= 1956 Philadelphia City Council special election =

Philadelphia's City Council special election of 1956 was held to fill the seat vacated by Democrat John F. Byrne, Sr. when he resigned to join the Pennsylvania Turnpike Commission. Democrat Leon Kolankiewicz defeated Republican Max Leon for the seat.

==Election==
Under Philadelphia's city charter, seven city council at-large seats were created, of which two were guaranteed to the minority party. After the 1955 elections, one of those seats was occupied by Democrat John F. Byrne, Sr. The following year, Governor George M. Leader appointed Byrne to a seat on the Pennsylvania Turnpike Commission. Byrne resigned his council seat, and a special election was called to replace him.

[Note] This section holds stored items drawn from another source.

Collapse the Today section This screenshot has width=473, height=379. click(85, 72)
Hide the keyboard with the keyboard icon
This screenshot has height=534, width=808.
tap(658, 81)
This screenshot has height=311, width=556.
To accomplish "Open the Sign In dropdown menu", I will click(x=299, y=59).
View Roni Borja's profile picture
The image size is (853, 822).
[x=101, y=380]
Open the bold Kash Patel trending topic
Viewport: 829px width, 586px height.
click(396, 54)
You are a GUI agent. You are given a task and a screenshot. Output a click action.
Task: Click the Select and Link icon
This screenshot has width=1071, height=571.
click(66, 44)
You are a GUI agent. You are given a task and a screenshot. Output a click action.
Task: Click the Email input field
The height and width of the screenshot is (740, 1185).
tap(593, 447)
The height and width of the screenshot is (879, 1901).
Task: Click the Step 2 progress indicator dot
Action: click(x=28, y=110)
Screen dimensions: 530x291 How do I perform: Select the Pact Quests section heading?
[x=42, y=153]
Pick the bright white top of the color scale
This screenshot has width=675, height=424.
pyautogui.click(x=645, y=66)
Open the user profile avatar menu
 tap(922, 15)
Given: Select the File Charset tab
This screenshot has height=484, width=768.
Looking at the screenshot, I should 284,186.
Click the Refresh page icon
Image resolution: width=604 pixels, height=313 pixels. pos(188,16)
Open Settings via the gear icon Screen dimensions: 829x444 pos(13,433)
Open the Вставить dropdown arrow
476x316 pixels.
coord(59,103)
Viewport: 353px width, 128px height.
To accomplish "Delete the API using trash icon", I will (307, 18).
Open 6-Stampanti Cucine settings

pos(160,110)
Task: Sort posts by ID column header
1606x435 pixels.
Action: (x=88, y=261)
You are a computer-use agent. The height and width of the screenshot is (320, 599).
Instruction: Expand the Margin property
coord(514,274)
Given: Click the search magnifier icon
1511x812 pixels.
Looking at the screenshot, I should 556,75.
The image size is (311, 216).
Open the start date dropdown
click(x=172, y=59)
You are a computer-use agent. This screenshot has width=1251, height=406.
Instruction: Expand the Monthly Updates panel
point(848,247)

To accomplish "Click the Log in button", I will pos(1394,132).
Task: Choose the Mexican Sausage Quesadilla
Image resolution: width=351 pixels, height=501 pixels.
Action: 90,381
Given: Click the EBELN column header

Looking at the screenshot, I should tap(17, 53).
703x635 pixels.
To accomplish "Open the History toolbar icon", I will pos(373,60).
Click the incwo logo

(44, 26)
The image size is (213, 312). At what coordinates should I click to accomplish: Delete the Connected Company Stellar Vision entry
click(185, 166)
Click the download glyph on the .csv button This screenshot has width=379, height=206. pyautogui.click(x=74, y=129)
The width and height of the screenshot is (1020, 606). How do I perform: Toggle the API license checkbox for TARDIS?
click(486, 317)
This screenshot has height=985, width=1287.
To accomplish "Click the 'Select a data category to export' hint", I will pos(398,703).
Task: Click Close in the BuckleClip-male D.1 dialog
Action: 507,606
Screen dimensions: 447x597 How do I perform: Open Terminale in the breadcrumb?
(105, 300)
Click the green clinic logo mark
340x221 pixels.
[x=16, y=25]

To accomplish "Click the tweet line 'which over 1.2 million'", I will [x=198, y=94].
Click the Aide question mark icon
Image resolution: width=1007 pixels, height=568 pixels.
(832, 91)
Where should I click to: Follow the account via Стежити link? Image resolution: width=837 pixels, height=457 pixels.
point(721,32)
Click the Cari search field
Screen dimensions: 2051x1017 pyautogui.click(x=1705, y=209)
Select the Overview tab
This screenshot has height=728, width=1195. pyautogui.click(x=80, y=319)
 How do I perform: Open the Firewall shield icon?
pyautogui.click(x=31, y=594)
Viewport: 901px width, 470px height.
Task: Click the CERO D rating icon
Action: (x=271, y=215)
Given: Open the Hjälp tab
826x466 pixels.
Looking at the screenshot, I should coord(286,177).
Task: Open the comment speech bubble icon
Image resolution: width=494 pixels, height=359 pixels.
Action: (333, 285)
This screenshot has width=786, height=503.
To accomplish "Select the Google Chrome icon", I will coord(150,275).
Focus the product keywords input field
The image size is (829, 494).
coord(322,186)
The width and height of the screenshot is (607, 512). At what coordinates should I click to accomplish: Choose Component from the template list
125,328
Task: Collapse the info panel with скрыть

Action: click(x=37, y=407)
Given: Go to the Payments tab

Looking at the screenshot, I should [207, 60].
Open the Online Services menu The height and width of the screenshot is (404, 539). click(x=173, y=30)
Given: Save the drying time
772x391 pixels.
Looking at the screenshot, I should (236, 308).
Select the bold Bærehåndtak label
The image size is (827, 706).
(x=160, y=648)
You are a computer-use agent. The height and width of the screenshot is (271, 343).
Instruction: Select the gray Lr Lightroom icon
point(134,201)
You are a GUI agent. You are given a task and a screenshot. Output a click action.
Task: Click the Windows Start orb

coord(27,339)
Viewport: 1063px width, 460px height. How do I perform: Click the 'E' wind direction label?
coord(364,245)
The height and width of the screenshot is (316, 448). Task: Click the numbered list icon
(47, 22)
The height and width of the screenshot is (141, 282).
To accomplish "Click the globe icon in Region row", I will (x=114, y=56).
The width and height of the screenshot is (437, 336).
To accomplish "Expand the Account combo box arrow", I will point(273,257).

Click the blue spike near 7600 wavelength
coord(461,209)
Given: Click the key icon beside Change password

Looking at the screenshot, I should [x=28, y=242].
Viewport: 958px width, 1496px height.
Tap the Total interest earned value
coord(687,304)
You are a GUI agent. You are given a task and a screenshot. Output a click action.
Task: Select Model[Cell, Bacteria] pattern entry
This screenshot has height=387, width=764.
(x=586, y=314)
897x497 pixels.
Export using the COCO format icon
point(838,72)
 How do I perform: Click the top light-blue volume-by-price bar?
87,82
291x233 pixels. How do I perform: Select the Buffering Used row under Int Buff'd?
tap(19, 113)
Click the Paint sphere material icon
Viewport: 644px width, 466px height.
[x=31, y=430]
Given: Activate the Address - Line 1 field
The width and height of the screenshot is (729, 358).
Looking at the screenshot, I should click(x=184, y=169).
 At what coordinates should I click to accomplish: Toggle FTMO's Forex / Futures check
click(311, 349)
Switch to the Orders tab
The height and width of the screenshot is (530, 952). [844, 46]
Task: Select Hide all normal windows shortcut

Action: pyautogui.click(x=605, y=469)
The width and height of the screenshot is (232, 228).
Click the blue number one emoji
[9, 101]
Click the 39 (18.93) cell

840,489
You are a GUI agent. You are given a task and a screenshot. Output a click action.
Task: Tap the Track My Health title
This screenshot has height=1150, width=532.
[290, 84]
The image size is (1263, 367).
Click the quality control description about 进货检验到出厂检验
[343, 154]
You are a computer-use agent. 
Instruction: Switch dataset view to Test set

The Democrats selected Leon Kolankiewicz, a state representative and president of the local chapter of American Relief for Poland. The Republicans chose Max Leon, a local impresario and businessman who owned the WDAS (AM) radio station. Both candidates had Polish roots: Leon was a Polish-Jewish immigrant who had left Poland at age 16, while Kolankiewicz was the son of Polish Catholic immigrants.

==Results==
Kolankiewicz was elected with a 140,000-vote majority. He continued to serve on City Council until 1967.

Philadelphia City Council special election, 1956
| Party |  | Candidate | Votes | % |
|---|---|---|---|---|
|  | Democratic | Leon Kolankiewicz | 488,111 | 58.29 |
|  | Republican | Max Leon | 349,326 | 41.71 |

==See also==
- List of members of Philadelphia City Council since 1952

==Sources==
- "Leon swamped by Kolankiewicz" (1956)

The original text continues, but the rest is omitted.